Ma la transizione richiede un ben diverso supporto all’industria da quello conosciuto fino a oggi. Come messo in evidenza già nel rapporto Draghi, una politica industriale mirata avrebbe richiesto di integrare la scadenza del 2035 con un’analisi accurata delle implicazioni commerciali del passaggio all’elettrico; con un realistico piano di sviluppo delle batterie; con qualche forma di raccomandazione e di coordinamento in materia di incentivi dal lato della domanda che tenga conto della relazione con i diversi livelli di reddito pro-capite nei vari paesi; con un collegamento con la trasformazione del settore energetico; con un piano nelle infrastrutture di ricarica, considerate, forse un po’ troppo sbrigativamente, un’attività da affidare interamente al mercato. Non si è visto niente di tutto questo. E non a caso: quello della politica industriale non è terreno d’elezione per la Commissione. “I limiti genetici” di una politica industriale europea efficace risiedono nella competenza debole che il Trattato assegna alla Commissione in questa materia e alla sostanziale indisponibilità dei paesi nordici a dotare Bruxelles delle risorse finanziarie necessarie a promuovere politiche di sostegno allo sviluppo di tecnologie di punta di dimensioni paragonabili a quelle asiatiche. Resta poi ancora indeterminata la politica della Commissione su come trattare gli investimenti esteri; accordi con i produttori cinesi e coreani potrebbero rappresentare, se opportunamente condizionati, un modo per colmare il gap competitivo che si è venuto a creare in questi ultimi cinque-sei anni.
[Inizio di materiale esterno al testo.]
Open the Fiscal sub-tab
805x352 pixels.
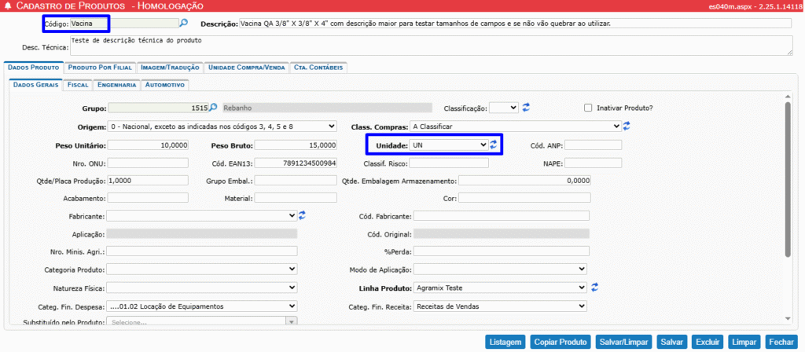click(x=77, y=85)
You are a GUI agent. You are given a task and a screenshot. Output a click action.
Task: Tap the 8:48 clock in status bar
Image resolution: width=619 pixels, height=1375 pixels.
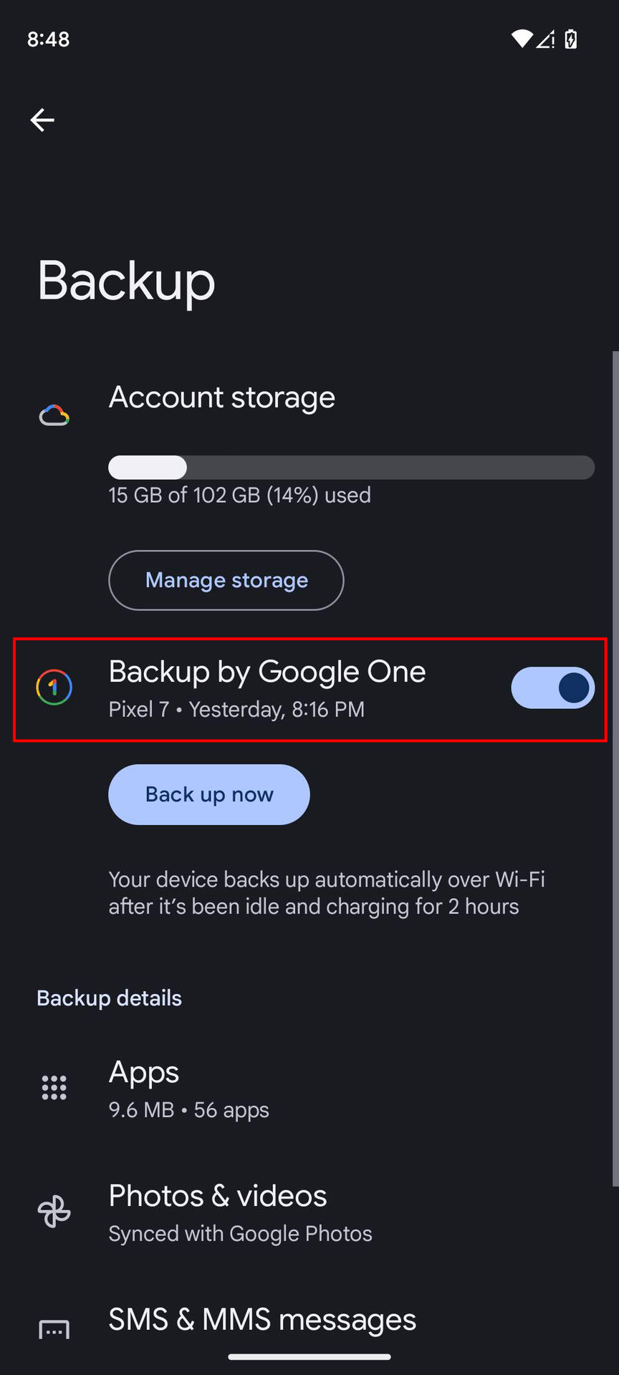49,39
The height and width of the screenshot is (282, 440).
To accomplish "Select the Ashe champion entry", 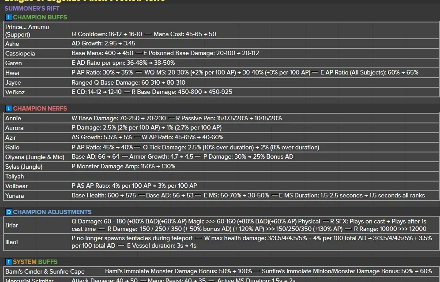I will point(12,44).
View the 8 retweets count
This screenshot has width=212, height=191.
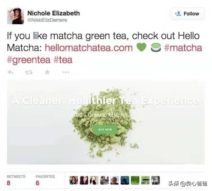click(x=8, y=183)
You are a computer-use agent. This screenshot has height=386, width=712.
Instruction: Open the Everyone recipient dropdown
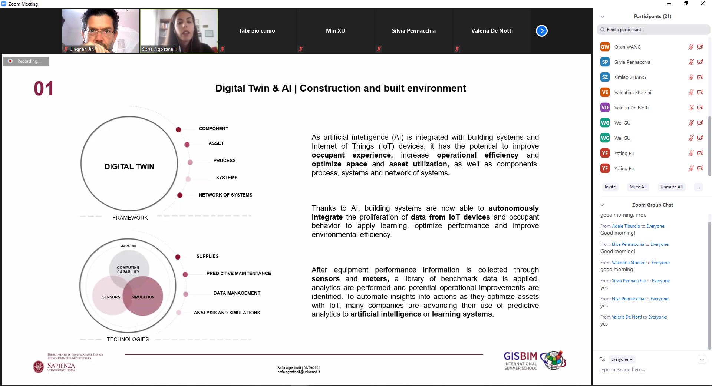tap(622, 359)
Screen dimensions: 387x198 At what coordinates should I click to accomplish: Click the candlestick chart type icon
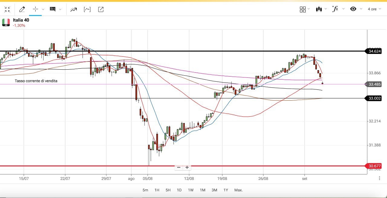pyautogui.click(x=319, y=9)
Al contrario, la transizione all’elettrico in Cina si è realizzata grazie ad un intervento pubblico massiccio e ad una direzione strategica chiara nella direzione delle tecnologie giudicate vincenti nonché in vincoli alle imprese europee che entravano in quel mercato; il tutto accompagnato con politiche di lungo termine per l’accesso a materie prime e lo sviluppo di filiere indispensabili per ottenere una effettiva leadership globale, con buona pace del retorico richiamo alla neutralità tecnologica. E la Cina è così divenuta protagonista di un processo di elettrificazione dei propri consumi energetici senza precedenti, dove le nuove immatricolazioni di motori a combustione interna rappresentano solo la metà del totale.
Oggi Bruxelles sembra lontana dall’avere la forza politica prima ancora che finanziaria necessaria per adottare una politica industriale effettivamente europea e di ampio respiro. I primi passi mossi nel corso del 2025 sono ancora modesti e se non si assisterà a un’inversione di tendenza, lo “sconto” del 10 per cento concesso qualche giorno fa non servirà né a rilanciare il settore né, tanto meno, a colmare il gap con la Cina. In un quadro di risposte lente, di difficile raggiungimento di accordi cogenti per lo sviluppo delle tecnologie green, di nuove priorità europee (la difesa), le politiche industriali dei singoli paesi stanno tornando centrali, con la possibile conseguenza di una concorrenza fratricida per accaparrarsi pezzi di una coperta comunque corta. Adattando Tito Livio, è evidente il rischio che, mentre a Bruxelles si discute, l’Europa venga espugnata… dalle tecnologie cinesi.